The data also show that across all ages, most children who die from a life shortening condition die in hospital. CHAS wants to be there for all children, so we worked with NHS Greater Glasgow and Clyde to establish Scotland’s first palliative care team in Glasgow’s Royal Hospital for Children – only the second such team outside of Great Ormond Street in London. Even after a few months, families say it has made a huge and positive impact on them. We have worked with NHS Grampian to establish a team in Aberdeen, and are working with NHS Lothian on similar plans for Edinburgh.

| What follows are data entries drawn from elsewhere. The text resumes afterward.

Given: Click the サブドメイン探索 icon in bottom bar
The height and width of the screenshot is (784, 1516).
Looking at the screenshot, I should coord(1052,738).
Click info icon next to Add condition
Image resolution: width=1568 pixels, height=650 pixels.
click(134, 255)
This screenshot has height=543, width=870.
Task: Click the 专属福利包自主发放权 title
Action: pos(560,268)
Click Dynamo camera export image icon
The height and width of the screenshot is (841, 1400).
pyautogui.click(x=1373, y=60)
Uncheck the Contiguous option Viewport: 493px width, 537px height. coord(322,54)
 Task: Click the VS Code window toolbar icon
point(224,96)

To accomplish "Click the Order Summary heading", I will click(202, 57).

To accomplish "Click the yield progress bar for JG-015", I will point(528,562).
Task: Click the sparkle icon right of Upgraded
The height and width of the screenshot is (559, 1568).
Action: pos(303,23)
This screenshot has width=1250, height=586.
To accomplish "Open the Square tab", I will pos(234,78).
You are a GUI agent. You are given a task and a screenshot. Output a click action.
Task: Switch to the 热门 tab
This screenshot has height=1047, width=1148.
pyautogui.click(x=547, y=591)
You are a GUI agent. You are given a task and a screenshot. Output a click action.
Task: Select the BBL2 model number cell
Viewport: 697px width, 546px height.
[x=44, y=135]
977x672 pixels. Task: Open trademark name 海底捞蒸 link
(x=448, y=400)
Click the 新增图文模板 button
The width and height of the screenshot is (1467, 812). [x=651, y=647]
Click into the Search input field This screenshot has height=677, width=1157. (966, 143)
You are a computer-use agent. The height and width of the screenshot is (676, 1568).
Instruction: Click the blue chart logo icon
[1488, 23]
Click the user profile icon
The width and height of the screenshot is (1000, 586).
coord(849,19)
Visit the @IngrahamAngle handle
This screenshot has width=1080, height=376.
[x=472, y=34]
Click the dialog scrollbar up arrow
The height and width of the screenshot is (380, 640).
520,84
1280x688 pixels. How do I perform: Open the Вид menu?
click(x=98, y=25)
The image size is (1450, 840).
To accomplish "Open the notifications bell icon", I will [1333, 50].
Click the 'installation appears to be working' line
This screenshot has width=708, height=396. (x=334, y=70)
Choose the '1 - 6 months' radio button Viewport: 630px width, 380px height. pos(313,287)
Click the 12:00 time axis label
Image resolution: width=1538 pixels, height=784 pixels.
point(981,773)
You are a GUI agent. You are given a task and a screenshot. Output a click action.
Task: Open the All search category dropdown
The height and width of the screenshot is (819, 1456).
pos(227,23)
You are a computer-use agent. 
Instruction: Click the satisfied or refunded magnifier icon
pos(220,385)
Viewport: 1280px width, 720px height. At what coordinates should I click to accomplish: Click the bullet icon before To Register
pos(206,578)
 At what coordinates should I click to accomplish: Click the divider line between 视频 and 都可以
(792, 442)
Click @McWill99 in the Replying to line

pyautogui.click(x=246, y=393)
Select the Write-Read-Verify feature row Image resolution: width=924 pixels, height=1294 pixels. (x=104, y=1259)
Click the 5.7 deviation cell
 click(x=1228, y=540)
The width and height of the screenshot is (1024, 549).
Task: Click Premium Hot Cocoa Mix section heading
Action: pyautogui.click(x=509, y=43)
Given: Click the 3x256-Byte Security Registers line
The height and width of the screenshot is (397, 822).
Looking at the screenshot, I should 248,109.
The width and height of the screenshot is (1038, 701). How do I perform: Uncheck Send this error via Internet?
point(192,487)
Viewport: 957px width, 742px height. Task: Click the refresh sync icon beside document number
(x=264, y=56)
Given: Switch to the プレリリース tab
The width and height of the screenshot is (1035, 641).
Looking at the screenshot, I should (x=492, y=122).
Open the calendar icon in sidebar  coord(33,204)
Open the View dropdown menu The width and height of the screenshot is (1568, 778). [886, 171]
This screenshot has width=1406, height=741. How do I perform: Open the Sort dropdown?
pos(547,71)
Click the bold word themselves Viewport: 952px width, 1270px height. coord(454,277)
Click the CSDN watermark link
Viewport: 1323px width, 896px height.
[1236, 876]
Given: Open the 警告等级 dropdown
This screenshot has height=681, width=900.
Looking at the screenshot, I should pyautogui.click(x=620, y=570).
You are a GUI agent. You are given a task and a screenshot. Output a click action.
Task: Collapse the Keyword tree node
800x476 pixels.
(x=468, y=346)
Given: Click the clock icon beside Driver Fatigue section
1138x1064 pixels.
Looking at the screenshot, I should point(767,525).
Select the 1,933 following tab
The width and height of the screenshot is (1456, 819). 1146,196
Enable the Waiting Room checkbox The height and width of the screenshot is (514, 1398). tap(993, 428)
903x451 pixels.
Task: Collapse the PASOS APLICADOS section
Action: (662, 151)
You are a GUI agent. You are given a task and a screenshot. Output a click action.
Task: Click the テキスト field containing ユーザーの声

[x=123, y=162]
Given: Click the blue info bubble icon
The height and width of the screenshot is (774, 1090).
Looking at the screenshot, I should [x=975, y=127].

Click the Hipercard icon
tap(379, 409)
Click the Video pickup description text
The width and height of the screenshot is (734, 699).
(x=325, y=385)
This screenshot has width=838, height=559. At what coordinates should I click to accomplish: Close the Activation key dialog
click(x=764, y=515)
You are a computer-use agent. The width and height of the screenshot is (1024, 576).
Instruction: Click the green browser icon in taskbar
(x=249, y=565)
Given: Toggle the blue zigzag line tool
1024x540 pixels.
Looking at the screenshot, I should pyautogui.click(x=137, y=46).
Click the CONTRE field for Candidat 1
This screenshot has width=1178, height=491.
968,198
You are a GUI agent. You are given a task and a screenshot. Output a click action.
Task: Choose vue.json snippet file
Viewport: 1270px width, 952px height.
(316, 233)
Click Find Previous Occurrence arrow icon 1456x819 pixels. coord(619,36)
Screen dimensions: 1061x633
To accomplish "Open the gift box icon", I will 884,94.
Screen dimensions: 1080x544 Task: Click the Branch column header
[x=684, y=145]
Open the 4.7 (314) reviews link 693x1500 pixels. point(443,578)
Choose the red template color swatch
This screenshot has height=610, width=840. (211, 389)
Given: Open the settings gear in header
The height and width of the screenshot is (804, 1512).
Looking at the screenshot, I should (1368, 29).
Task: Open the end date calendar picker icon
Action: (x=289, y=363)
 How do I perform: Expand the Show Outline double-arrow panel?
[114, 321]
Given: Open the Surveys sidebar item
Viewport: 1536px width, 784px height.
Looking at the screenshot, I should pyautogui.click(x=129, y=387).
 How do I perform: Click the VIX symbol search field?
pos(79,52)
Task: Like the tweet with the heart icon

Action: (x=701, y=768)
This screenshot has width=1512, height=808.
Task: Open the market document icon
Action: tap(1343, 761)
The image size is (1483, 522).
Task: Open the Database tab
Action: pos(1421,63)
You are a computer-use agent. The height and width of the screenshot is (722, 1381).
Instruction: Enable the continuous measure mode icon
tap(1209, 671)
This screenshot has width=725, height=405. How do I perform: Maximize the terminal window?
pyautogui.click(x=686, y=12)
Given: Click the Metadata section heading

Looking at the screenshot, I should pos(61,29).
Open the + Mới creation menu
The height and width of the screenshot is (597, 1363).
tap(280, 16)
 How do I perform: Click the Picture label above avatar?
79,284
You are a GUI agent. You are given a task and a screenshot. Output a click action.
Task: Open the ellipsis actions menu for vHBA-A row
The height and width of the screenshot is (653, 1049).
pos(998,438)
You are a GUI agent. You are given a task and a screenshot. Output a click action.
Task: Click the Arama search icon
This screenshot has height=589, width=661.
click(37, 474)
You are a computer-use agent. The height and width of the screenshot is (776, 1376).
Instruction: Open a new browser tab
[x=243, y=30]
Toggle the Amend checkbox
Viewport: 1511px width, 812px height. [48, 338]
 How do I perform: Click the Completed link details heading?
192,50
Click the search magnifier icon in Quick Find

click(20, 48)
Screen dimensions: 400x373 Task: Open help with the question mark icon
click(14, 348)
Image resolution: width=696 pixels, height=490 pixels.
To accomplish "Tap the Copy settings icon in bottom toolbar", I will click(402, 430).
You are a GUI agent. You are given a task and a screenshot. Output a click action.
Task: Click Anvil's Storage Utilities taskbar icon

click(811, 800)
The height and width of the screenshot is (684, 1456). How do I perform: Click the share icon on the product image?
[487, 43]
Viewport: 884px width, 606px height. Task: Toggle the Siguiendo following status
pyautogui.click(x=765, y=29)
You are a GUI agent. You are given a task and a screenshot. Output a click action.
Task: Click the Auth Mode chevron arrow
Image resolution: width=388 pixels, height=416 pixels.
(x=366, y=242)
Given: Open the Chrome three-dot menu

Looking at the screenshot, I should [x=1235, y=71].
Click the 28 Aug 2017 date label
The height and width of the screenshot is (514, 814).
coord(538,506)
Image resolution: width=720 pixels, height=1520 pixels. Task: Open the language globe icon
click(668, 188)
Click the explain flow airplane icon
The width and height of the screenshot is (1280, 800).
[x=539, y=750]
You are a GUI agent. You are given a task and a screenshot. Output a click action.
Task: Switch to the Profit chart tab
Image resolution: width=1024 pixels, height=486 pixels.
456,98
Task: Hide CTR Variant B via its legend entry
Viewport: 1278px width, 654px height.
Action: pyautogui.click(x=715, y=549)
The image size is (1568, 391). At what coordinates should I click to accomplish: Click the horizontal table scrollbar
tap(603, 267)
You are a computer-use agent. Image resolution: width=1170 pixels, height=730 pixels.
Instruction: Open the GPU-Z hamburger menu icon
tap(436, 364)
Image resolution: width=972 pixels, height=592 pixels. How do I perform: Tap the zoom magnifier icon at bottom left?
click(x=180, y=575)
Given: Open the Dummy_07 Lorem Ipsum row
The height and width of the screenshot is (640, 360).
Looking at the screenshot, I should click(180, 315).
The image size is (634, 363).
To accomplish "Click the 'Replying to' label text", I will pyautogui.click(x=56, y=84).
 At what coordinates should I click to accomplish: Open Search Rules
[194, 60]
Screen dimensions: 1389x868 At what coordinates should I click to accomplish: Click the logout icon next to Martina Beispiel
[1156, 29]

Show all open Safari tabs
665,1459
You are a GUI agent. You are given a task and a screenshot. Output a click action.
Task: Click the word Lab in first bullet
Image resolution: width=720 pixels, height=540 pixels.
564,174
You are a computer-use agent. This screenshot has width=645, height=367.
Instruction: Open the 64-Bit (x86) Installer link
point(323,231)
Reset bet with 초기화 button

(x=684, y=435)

The data also shows us that many children with life-shortening conditions experience poverty. Over 25% of all such children live in the poorest households in Scotland. This reflects both the health inequalities which scar society, and the complex lives that some families lead: often parents need to stop working when supporting a very ill child and may struggle to pay a mortgage. In response, CHAS has expanded our team of social workers and this year started a new money advice service. This helps families going through the hardest of times.

The data also shows the prevalence of life-shortening conditions is higher amongst some ethnicities rather than others, particularly families from South Asian and Black backgrounds. I have worked with colleagues to develop a new equality, diversion and inclusion strategy which will help us deliver culturally competent care to a wider range of families. We have worked with Edinburgh Napier University to arrange a three year funded PhD to examine the ways in which barriers to accessing children’s palliative care can be reduced for families from South Asian backgrounds. Working closely with colleagues, we will put the knowledge generated from this research into practice.

Having such rich data helps us to plan new services that sit alongside our two hospices, Rachel House and Robin House. Our journey continues – we have just commissioned CHISP3 to ensure the data we have is the most up to date and we now employ a data analyst to help make best use of the information at our disposal.

Often in Scotland we talk about using evidence to plan public services. For CHAS, data is a great source of evidence. When coupled with the experiences and insights from children and families about what works for them, it is a powerful tool to help plan, implement and deliver the best care services.